21 USC 398 - Notices to States regarding imported food

(a) In general 
If the Secretary has credible evidence or information indicating that a shipment of imported food or portion thereof presents a threat of serious adverse health consequences or death to humans or animals, the Secretary shall provide notice regarding such threat to the States in which the food is held or will be held, and to the States in which the manufacturer, packer, or distributor of the food is located, to the extent that the Secretary has knowledge of which States are so involved. In providing notice to a State, the Secretary shall request the State to take such action as the State considers appropriate, if any, to protect the public health regarding the food involved.
(b) Rule of construction 
Subsection (a) of this section may not be construed as limiting the authority of the Secretary with respect to food under any other provision of this chapter.

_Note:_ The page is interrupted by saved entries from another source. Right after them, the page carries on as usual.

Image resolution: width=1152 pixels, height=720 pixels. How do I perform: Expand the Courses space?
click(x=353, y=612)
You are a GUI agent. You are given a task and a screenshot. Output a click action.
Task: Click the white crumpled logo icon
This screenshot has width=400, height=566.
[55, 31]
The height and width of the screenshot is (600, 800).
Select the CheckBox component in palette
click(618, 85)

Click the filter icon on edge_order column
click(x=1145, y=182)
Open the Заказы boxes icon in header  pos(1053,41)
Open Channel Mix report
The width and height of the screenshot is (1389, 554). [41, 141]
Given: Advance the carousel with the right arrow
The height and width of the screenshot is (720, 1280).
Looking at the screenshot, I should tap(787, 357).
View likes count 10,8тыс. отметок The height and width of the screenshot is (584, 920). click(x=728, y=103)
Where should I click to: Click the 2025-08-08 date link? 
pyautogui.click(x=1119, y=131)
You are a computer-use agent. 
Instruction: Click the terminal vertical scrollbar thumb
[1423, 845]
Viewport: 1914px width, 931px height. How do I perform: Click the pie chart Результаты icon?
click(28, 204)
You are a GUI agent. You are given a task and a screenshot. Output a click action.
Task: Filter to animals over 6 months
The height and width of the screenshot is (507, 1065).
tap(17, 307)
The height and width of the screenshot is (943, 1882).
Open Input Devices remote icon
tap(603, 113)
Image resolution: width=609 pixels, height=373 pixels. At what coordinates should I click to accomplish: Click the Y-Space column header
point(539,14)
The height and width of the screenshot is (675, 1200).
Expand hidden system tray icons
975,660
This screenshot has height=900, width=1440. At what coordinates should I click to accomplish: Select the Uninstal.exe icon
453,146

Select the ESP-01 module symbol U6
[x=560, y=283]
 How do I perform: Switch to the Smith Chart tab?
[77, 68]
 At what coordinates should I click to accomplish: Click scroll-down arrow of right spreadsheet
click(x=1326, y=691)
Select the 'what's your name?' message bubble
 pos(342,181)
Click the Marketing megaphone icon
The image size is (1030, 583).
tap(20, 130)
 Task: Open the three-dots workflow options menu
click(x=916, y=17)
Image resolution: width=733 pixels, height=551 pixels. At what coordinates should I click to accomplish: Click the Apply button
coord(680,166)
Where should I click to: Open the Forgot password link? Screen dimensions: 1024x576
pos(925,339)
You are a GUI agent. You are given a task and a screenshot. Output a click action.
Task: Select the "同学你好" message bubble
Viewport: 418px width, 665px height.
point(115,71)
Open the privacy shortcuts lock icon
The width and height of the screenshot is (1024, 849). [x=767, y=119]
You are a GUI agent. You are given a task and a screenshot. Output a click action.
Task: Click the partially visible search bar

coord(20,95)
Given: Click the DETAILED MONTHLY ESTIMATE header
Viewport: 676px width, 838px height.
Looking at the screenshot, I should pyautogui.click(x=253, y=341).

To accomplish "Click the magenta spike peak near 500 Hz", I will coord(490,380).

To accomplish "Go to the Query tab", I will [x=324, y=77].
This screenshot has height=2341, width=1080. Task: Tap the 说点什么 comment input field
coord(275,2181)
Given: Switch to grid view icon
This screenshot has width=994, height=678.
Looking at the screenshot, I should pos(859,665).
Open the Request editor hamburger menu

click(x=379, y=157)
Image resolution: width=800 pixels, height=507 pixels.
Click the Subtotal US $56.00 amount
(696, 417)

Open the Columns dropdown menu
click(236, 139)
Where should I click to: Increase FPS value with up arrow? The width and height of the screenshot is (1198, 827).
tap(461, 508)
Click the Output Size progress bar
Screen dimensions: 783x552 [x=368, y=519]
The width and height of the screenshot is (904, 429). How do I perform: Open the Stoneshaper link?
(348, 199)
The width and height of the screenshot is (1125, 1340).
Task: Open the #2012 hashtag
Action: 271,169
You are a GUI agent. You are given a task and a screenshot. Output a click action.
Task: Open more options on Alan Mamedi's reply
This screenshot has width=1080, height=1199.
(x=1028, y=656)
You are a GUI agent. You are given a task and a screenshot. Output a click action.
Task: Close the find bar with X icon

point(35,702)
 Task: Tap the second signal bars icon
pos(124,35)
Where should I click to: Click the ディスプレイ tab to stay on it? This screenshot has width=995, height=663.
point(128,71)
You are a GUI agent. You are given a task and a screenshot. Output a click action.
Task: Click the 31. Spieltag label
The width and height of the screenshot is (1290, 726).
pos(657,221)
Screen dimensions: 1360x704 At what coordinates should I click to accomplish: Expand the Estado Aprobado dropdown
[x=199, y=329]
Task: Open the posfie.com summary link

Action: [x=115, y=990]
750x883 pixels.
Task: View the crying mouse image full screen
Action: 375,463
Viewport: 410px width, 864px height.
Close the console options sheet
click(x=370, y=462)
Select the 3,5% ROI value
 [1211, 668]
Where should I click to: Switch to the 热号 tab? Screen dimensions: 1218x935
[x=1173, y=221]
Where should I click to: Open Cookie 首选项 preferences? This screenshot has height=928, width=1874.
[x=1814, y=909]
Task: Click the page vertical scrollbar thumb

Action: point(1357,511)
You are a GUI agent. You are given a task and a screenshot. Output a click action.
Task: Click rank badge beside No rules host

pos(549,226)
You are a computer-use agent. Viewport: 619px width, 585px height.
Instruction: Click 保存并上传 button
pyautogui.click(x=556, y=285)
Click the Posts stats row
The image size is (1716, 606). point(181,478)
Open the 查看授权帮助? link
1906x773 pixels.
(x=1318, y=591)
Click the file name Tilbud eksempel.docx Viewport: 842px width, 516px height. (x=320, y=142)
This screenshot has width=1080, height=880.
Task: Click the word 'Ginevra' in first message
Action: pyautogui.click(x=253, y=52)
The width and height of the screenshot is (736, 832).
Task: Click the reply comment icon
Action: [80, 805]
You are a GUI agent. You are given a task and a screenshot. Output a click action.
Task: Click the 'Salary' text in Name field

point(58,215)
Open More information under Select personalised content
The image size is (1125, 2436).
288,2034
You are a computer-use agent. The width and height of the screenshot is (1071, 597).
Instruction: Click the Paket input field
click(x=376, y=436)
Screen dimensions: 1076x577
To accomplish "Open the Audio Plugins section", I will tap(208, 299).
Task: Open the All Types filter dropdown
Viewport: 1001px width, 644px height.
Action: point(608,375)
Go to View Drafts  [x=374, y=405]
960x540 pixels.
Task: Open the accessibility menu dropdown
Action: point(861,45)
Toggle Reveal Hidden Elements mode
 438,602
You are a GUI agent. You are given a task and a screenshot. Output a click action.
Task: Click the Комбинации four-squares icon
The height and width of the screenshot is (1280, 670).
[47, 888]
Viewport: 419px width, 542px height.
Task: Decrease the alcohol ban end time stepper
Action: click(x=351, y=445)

21 USC 399 - Grants to States for inspections

(a) In general 
The Secretary is authorized to make grants to States, territories, and Indian tribes (as defined in section 450b (e) of title 25) that undertake examinations, inspections, and investigations, and related activities under section 372 of this title. The funds provided under such grants shall only be available for the costs of conducting such examinations, inspections, investigations, and related activities.
(b) Notices regarding adulterated imported food 
The Secretary may make grants to the States for the purpose of assisting the States with the costs of taking appropriate action to protect the public health in response to notification under section 398 of this title, including planning and otherwise preparing to take such action.
(c) Authorization of appropriations 
For the purpose of carrying out this section, there are authorized to be appropriated $10,000,000 for fiscal year 2002, and such sums as may be necessary for each of the fiscal years 2003 through 2006.

21 USC 399a - Office of the Chief Scientist

(a) Establishment; appointment 
The Secretary shall establish within the Office of the Commissioner an office to be known as the Office of the Chief Scientist. The Secretary shall appoint a Chief Scientist to lead such Office.
(b) Duties of the Office 
The Office of the Chief Scientist shall
(1) oversee, coordinate, and ensure quality and regulatory focus of the intramural research programs of the Food and Drug Administration;
(2) track and, to the extent necessary, coordinate intramural research awards made by each center of the Administration or science-based office within the Office of the Commissioner, and ensure that there is no duplication of research efforts supported by the Reagan-Udall Foundation for the Food and Drug Administration;
(3) develop and advocate for a budget to support intramural research;
(4) develop a peer review process by which intramural research can be evaluated;
(5) identify and solicit intramural research proposals from across the Food and Drug Administration through an advisory board composed of employees of the Administration that shall include
(A) representatives of each of the centers and the science-based offices within the Office of the Commissioner; and
(B) experts on trial design, epidemiology, demographics, pharmacovigilance, basic science, and public health; and
(6) develop postmarket safety performance measures that are as measurable and rigorous as the ones already developed for premarket review.